## Description of the task
Print these lines exactly, starting at the line that contains "The width and height of the screenshot is (978, 549)." and ending at the line that contains "Action: 1517,111", both ends included.

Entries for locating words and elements

● ● ●

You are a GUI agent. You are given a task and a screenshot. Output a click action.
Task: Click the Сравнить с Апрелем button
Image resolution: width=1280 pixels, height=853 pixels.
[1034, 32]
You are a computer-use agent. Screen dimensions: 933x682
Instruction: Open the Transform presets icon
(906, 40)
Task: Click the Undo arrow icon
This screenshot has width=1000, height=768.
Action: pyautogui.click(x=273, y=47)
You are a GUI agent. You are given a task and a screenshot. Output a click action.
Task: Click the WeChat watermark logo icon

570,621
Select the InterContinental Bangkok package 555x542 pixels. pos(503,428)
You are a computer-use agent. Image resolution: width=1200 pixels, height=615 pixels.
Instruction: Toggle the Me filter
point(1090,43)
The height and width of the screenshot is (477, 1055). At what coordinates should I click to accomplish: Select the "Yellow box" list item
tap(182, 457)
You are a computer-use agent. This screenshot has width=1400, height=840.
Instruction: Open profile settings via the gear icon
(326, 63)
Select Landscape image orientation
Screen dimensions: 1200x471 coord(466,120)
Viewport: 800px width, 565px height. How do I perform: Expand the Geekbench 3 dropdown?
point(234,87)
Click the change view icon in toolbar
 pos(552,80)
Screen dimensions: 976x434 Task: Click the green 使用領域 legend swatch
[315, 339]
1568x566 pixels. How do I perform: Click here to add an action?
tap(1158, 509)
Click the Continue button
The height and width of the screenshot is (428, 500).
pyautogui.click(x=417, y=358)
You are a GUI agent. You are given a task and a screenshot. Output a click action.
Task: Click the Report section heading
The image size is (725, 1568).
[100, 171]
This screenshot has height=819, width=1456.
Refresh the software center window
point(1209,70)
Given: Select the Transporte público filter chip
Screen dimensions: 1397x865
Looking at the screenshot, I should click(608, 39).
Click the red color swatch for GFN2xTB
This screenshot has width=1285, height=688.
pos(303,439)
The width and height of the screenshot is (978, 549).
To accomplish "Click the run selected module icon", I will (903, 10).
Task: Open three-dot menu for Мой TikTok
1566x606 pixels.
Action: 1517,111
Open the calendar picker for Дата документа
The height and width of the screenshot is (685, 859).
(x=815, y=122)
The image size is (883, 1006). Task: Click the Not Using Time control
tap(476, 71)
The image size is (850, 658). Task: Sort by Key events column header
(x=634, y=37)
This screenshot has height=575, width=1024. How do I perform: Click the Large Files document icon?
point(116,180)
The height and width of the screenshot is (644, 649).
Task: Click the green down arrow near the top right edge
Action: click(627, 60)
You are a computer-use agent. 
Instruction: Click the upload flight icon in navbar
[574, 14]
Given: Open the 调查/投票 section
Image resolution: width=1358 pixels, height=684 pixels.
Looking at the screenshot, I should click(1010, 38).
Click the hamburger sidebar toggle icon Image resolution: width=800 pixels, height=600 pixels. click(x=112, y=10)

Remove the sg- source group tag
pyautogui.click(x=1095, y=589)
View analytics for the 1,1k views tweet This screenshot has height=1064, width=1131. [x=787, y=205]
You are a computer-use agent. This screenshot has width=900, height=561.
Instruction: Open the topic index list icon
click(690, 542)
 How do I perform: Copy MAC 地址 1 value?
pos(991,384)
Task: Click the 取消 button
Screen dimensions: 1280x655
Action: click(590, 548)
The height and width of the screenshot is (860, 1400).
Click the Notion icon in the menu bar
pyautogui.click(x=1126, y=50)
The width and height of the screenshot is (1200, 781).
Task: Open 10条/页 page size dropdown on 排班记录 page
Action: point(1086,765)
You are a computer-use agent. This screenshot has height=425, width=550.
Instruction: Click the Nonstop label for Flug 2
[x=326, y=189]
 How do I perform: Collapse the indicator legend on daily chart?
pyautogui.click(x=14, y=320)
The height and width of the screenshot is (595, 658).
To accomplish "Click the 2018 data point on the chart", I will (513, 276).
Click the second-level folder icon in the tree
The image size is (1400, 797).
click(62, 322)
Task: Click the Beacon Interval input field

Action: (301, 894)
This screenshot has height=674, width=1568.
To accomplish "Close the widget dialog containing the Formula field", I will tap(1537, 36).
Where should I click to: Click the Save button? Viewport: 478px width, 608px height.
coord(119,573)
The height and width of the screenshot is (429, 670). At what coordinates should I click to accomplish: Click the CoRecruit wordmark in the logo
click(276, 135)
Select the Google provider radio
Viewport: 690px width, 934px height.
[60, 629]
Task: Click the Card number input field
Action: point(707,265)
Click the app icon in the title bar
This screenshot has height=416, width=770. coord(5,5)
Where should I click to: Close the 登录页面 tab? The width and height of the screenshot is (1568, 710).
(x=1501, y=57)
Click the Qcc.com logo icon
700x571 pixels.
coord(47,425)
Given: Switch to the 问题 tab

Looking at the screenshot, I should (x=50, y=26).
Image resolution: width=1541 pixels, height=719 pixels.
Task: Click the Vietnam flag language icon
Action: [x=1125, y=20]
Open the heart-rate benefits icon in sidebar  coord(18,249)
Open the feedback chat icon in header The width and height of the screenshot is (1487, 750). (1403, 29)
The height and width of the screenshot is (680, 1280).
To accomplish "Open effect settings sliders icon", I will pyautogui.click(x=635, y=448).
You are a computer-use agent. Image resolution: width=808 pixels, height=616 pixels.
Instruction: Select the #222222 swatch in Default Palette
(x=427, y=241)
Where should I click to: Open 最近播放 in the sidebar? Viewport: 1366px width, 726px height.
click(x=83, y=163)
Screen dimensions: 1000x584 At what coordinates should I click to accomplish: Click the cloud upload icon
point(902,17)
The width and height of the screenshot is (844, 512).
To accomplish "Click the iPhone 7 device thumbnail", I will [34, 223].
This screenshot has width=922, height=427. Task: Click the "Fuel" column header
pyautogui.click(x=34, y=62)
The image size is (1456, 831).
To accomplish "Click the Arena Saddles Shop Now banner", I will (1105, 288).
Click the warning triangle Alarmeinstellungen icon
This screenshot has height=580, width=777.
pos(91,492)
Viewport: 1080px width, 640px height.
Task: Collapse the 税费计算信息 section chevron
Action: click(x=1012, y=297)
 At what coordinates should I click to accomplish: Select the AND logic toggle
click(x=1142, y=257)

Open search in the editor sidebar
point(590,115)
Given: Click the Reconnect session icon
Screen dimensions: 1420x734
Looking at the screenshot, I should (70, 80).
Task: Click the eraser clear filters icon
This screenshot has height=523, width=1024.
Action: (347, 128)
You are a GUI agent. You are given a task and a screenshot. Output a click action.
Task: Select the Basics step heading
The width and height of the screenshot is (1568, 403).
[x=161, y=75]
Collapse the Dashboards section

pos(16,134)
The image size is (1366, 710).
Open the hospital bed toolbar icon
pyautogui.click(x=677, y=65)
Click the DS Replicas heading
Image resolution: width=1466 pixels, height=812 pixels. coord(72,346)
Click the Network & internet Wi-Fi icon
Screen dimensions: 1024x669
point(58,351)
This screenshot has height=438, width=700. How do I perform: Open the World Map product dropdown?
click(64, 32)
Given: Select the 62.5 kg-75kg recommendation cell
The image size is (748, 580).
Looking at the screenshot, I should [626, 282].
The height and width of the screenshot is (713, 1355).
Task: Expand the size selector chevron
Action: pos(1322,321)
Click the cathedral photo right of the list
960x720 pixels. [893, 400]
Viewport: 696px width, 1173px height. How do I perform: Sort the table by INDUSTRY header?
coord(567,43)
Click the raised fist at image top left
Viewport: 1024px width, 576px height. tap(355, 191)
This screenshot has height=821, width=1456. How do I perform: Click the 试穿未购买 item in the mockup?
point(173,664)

● ● ●

## Solved exercise
The width and height of the screenshot is (978, 549).
To accomplish "Click the run selected module icon", I will (903, 10).
Task: Open three-dot menu for Мой TikTok
1566x606 pixels.
Action: 1517,111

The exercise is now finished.